__Exercice court A__
Pouvez-vous recopier tel quel le passage du texte sur l'Espagne et le Portugal compris entre « Le Portugal ne » et « maîtresses, des religieuses. », bornes incluses ?
__Exercice court B__
Répondez à ces questions d'après le texte sur l'Espagne et le Portugal.
(i) Avec quelle nation l'Espagne était-elle alors en guerre ?
(ii) Quel rôle le cardinal de Fleury s'attendait-il à jouer ?
(iii) Quel droit Don Juan avait-il obtenu par le premier bref du pape cité ?

__Document__

-------

<14>Alors l'Espagne était en guerre avec l'Angleterre, qui protégeait des contrebandiers : deux oreilles anglaises coupées à un matelot de cette nation allumèrent ce feu, et les armements coûtèrent des sommes immenses aux deux nations; leur commerce en souffrit, et, comme de coutume, les marchands et les particuliers expièrent les sottises des grands. Le cardinal de Fleury n'était pas mécontent de cette guerre; il s'attendait bien à jouer le rôle de médiateur ou d'arbitre, pour augmenter les avantages du commerce de la France.

Le Portugal ne figurait point en Europe. Don Juan n'était connu que par sa passion bizarre pour les cérémonies de l'Eglise. Il avait obtenu par un bref du pape le droit d'avoir un patriarche, et, par un autre bref, de dire la messe, à la consécration près. Ses plaisirs étaient des fonctions sacerdotales; ses bâtiments, des couvents; ses armées, des moines, et ses maîtresses, des religieuses.

-------

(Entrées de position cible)
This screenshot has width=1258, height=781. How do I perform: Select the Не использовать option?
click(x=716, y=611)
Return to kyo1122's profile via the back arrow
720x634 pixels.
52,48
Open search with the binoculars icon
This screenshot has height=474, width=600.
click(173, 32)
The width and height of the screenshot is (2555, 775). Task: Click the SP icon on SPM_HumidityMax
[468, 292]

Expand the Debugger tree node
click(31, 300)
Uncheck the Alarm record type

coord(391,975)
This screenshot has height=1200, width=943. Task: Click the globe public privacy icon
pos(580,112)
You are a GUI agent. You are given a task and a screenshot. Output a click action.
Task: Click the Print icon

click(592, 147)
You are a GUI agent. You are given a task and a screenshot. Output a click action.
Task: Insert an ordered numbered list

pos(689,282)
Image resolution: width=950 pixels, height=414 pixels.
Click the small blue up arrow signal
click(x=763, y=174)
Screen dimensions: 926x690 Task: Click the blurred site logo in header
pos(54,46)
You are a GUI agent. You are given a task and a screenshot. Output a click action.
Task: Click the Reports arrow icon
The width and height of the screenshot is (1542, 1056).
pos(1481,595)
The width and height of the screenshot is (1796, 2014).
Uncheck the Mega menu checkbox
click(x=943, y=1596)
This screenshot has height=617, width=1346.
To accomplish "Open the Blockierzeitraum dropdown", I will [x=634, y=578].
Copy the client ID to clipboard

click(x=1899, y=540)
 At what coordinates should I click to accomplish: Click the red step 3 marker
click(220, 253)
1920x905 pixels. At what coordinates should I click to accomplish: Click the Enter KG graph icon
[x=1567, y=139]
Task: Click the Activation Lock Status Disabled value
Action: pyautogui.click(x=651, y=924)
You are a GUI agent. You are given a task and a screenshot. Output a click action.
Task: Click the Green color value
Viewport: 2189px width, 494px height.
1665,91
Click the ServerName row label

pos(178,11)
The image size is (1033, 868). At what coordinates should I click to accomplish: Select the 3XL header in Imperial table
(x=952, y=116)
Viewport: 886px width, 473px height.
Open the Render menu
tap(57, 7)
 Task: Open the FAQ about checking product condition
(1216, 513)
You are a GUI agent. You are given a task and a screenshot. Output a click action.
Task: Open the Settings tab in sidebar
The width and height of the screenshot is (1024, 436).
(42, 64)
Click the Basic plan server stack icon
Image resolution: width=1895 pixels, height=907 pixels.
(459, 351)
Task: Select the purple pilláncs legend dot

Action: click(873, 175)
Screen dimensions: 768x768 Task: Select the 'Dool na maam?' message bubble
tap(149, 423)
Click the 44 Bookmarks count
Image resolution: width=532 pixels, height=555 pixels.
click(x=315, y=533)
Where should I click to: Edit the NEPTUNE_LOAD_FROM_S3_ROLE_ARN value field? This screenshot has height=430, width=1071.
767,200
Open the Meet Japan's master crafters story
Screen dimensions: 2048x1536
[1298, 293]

-------

__Réponse correcte A__
Le Portugal ne figurait point en Europe. Don Juan n'était connu que par sa passion bizarre pour les cérémonies de l'Eglise. Il avait obtenu par un bref du pape le droit d'avoir un patriarche, et, par un autre bref, de dire la messe, à la consécration près. Ses plaisirs étaient des fonctions sacerdotales; ses bâtiments, des couvents; ses armées, des moines, et ses maîtresses, des religieuses.

__Réponse correcte B__
(i) Avec l'Angleterre.
(ii) Celui de médiateur ou d'arbitre.
(iii) Le droit d'avoir un patriarche.